Of course, during the investigation it is important to receive confidentiality agreements from all parties, ensuring that knowledge about the complaint is contained. It is also important to let parties know that any form of reprisal will not be tolerated.
But the importance of reminding parties of duties around confidentiality and reprisal after the investigation has concluded is often overlooked. The parties should be reminded when provided the results of the investigation.
Here are some more tips that can help create a healthy work environment after the investigation:
- Meeting with the complainant – While the law doesn’t require you to have an in-person meeting with the complainant, it’s a good idea. You can thank the complainant for bringing the complaint to make it known that your organization takes workplace complaints seriously. You can also ask the complainant about their ideas on what can make the work environment better, so they feel included.

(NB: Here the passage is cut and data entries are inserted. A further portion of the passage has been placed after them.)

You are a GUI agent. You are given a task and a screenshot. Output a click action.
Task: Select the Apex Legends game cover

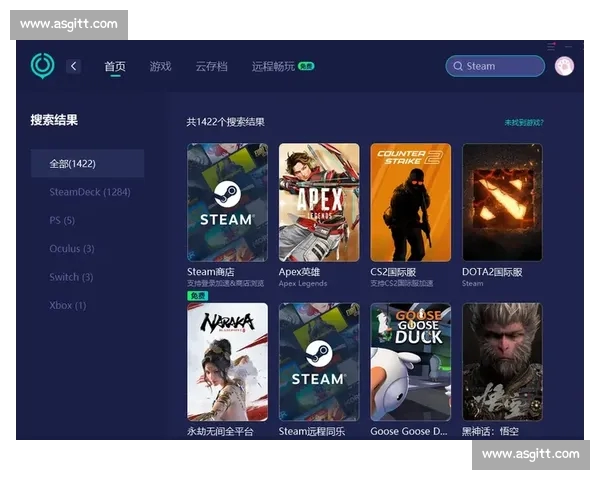(319, 203)
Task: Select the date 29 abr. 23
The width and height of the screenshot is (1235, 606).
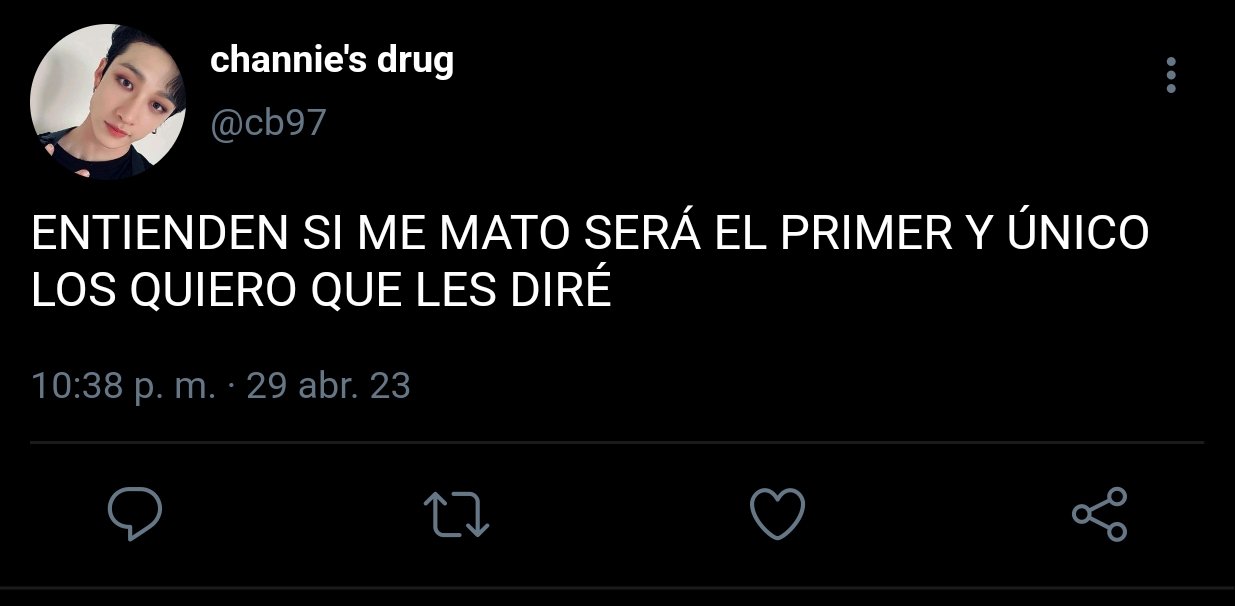Action: [x=328, y=386]
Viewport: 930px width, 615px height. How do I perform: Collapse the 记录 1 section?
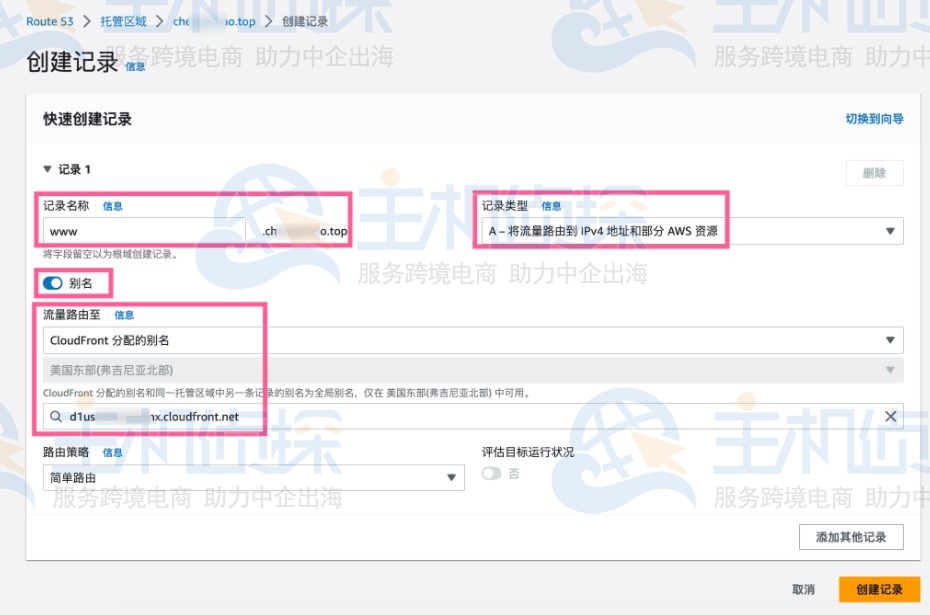coord(48,169)
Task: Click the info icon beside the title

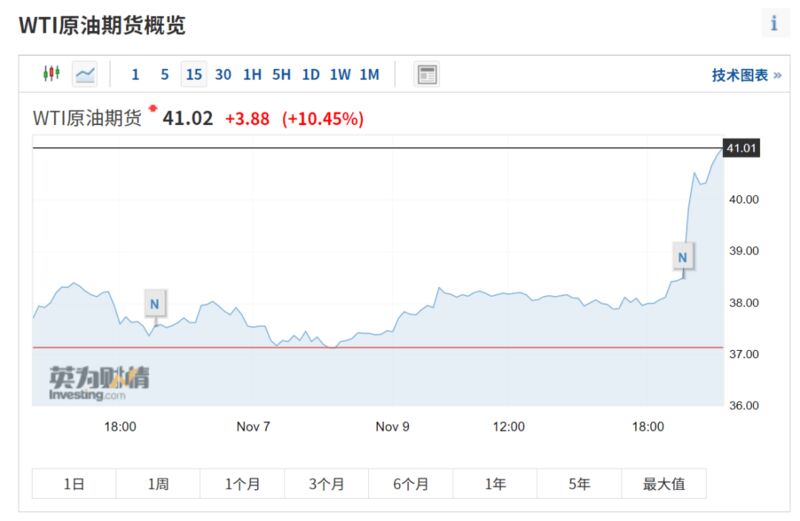Action: click(x=774, y=24)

- Meeting with the respondent – Likewise, schedule a meeting with the respondent. Especially if the allegations are substantiated, you should reassure the respondent that they have a place in the organization. They should also be reminded that any form of reprisal or retaliation will not be tolerated, and that you are there to hear their concerns. This way, they will feel safe to continue working.
- Consider a culture audit/additional training – Instances of harassment, discrimination, and incivility are sometimes part of a bigger workplace problem. If the investigation reveals that the harassment and discrimination is systemic, linked to widespread incivility, or has created a toxic work environment, a culture audit may be beneficial. Similarly, if the investigation reveals that ignorance about the law and the organization’s policy is widespread, then organization wide training may be a solution.
Remember, the investigation process doesn’t end at the report. Organizations should take steps to ensure that everyone feels safe to continue to work in a safe, respectful, and healthy workplace.